Segment Start: Exercise input

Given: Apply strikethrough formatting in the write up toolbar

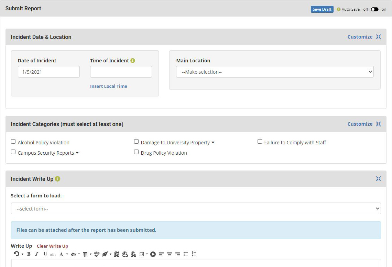Looking at the screenshot, I should point(53,254).
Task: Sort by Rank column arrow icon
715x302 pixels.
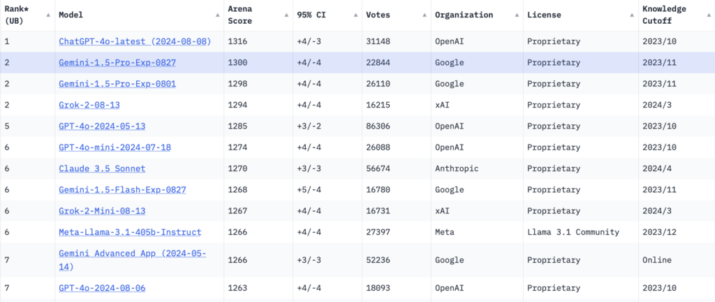Action: (48, 15)
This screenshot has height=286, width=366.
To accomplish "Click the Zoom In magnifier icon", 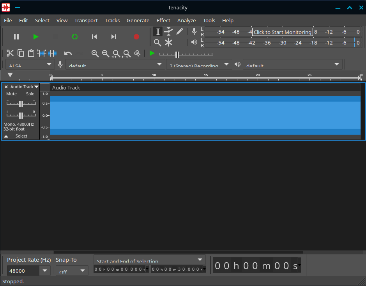I will [95, 53].
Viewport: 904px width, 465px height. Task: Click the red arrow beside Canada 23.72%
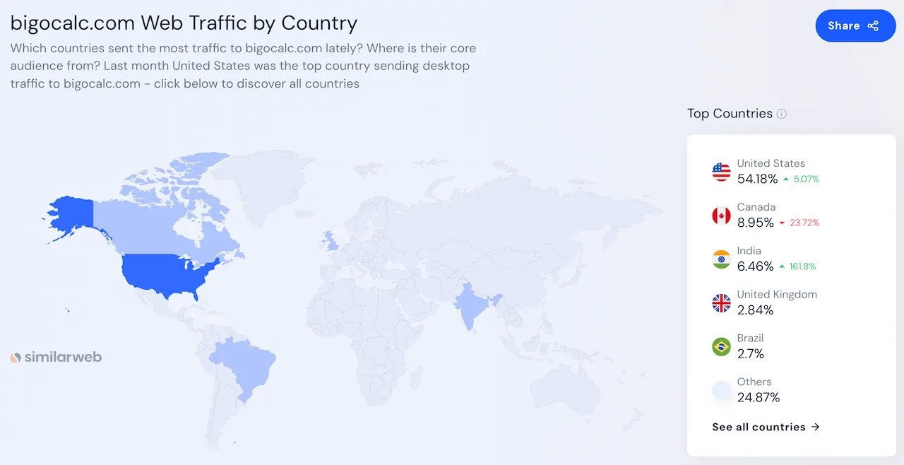click(782, 223)
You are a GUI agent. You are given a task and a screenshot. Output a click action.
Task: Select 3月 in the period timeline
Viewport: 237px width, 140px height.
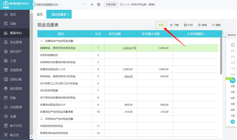pyautogui.click(x=233, y=92)
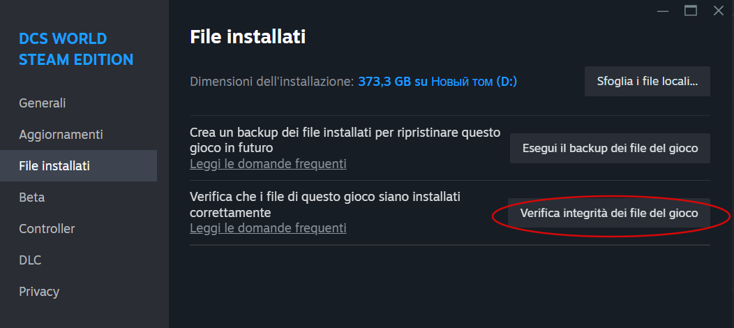Click Verifica integrità dei file del gioco
This screenshot has height=328, width=734.
609,214
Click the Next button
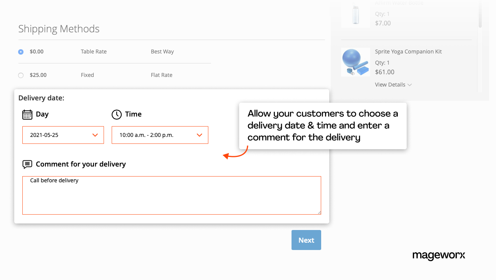The height and width of the screenshot is (280, 496). (306, 240)
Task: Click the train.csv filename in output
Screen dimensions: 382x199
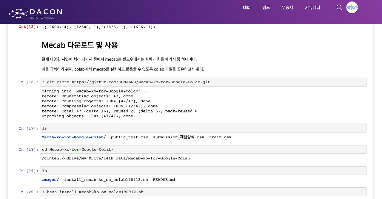Action: (x=220, y=137)
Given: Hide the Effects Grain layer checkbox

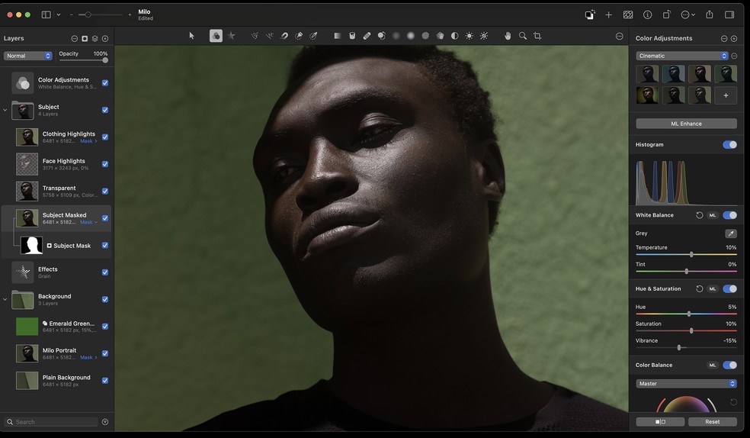Looking at the screenshot, I should click(x=105, y=272).
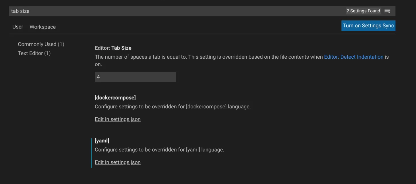Switch to the Workspace settings tab

(42, 27)
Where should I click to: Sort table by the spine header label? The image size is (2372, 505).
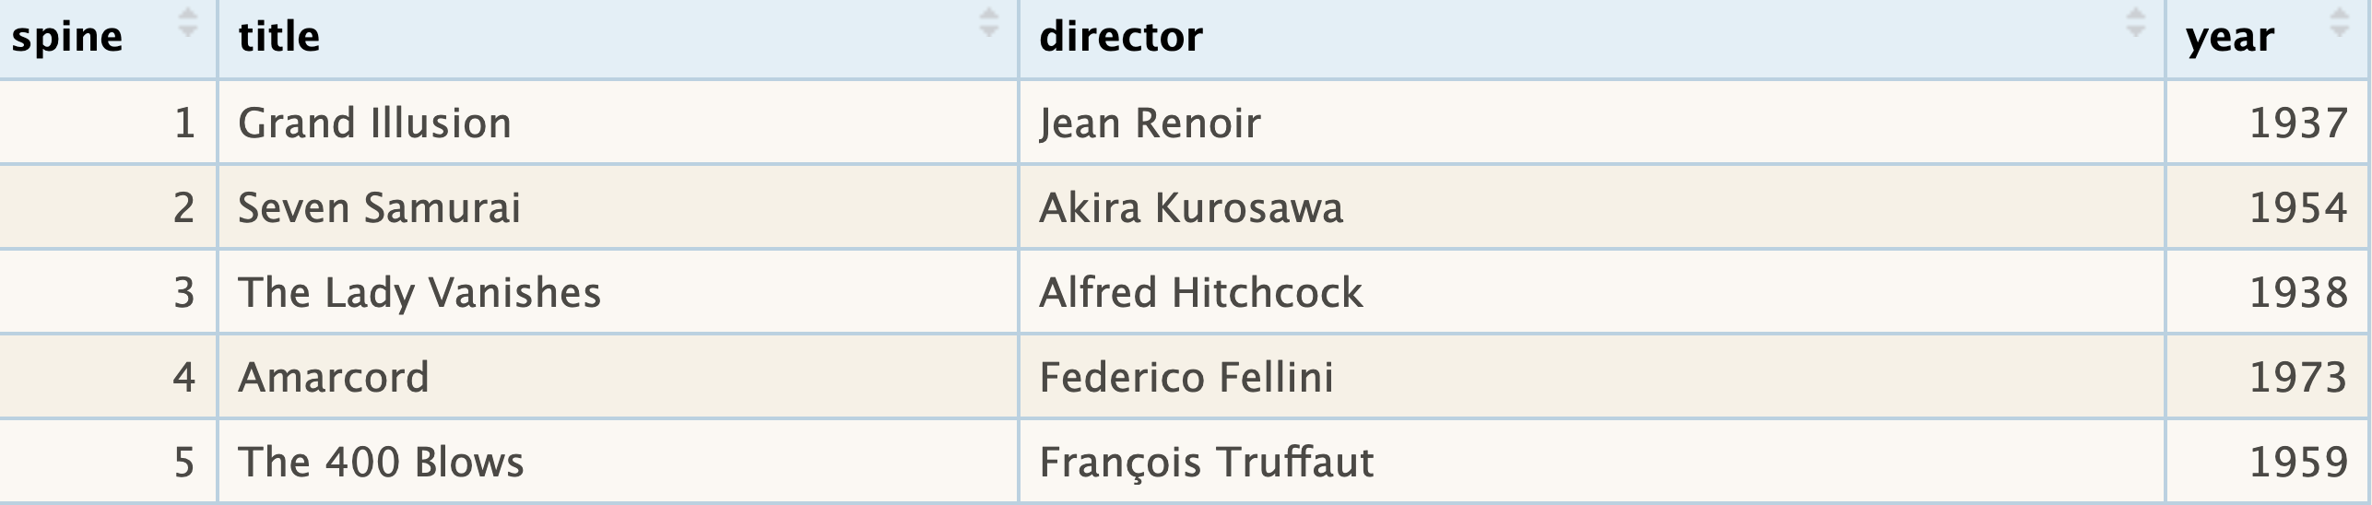[x=67, y=38]
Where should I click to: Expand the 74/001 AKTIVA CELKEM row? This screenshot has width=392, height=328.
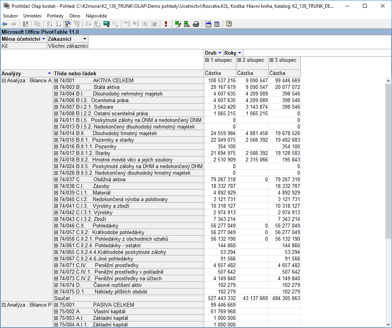point(56,81)
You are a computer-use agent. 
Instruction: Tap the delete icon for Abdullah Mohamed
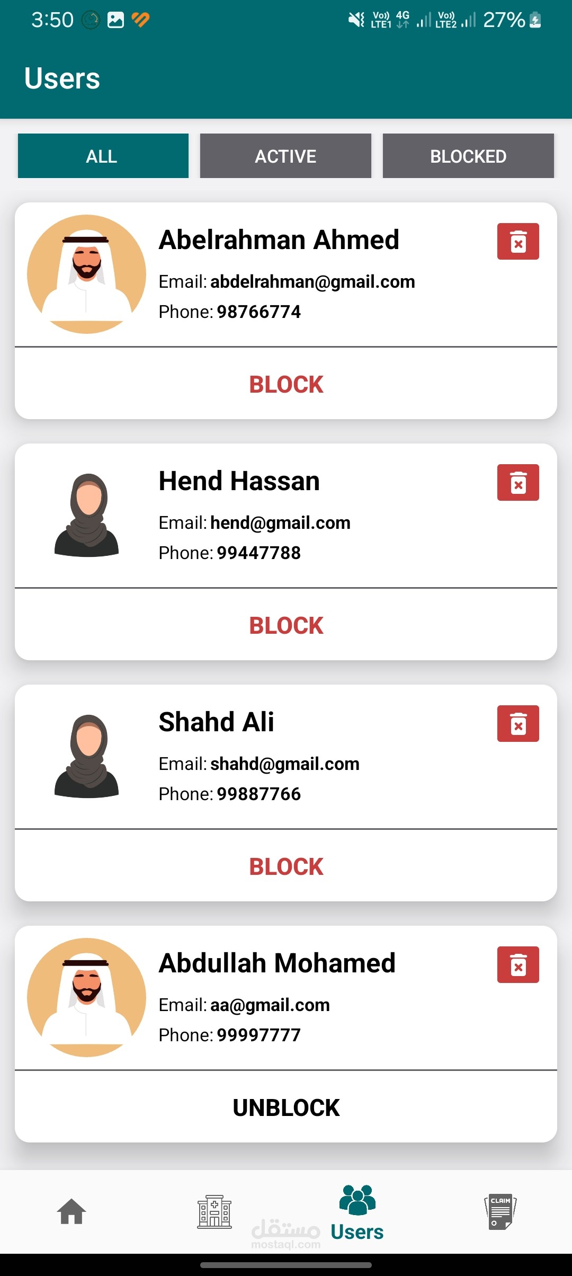coord(517,965)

Segment End: Exercise input

Your goal: Copy exactly the lines from the line that has "Given: Hide the Effects Grain layer checkbox" through the last line of the entries above, inclusive, and no others. Pictures do not go in the copy.

Written solution:
Given: Hide the Effects Grain layer checkbox

Looking at the screenshot, I should click(x=105, y=272).
Switch to the Workspace settings tab

(42, 27)
Where should I click to: Sort table by the spine header label? The image size is (2372, 505).
[x=67, y=38]
Where should I click to: Expand the 74/001 AKTIVA CELKEM row? This screenshot has width=392, height=328.
point(56,81)
You are a computer-use agent. 
Instruction: Tap the delete icon for Abdullah Mohamed
coord(517,965)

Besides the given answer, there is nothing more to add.